RFI : Y a-t-il des chances que vous soyez entendus par les Etats membres de l'OMC ?

C.C. :
Nous essayons de parler aux gouvernements qui ne partagent pas cet avis. Ce sont notamment les Etats-Unis qui sont aidés du Japon, de la Suisse et du Canada pour faire obstruction à une prise en compte des besoins des pays en développement. L'Union européenne a fait un pas en avant. Elle est d'accord aujourd'hui, sur certains points, avec ce que demandent les pays en développement. Mais l'UE subit une pression énorme pour faire adopter l'accord.

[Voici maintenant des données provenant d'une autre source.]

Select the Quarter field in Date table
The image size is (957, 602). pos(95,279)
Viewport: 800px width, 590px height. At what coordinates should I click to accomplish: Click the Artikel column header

RFI : Redoutez-vous des situations comme par exemple le procès qui a opposé, il y a quelques mois, le gouvernement sud-africain aux firmes pharmaceutiques ?

C.C. :
C'était une grande victoire lorsque les firmes ont abandonné leurs poursuites. Mais il ne faut pas oublier que l'Afrique du sud est un grand pays qui représente un marché important pour les industries pharmaceutiques. Si demain, un pays aussi petit qu'Haïti a le même problème, il n'est pas sûr qu'il soit en position de force pour faire face à la pression des Etats-Unis et des firmes. Au contraire, on imposera à ce pays, sous la menace de lui suspendre l'aide, d'appliquer les accords commerciaux.

RFI : Que pensez-vous des accords spéciaux entre certains Etats africains et des firmes pour diminuer les prix des anti-retroviraux ?

C.C. :
C'est une des solutions lorsque les prix négociés sont réellement à prix modiques. On constate malheureusement que les prix obtenus sont généralement plus élevés que ceux des génériques. Si l'accord de l'OMC permet au contraire un accès aux génériques, cela va aider les Etats africains à négocier des prix plus avantageux. Les Etats pourront dire aux firmes « si vous ne nous fournissez pas des médicaments moins chers, on ira acheter des génériques en Inde ou au Brésil. » Nous voulons qu'un pays qui est dans le besoin puisse être libre de fabriquer les médicaments essentiels génériques. Mais surtout qu'il soit libre d'en importer d'où il veut.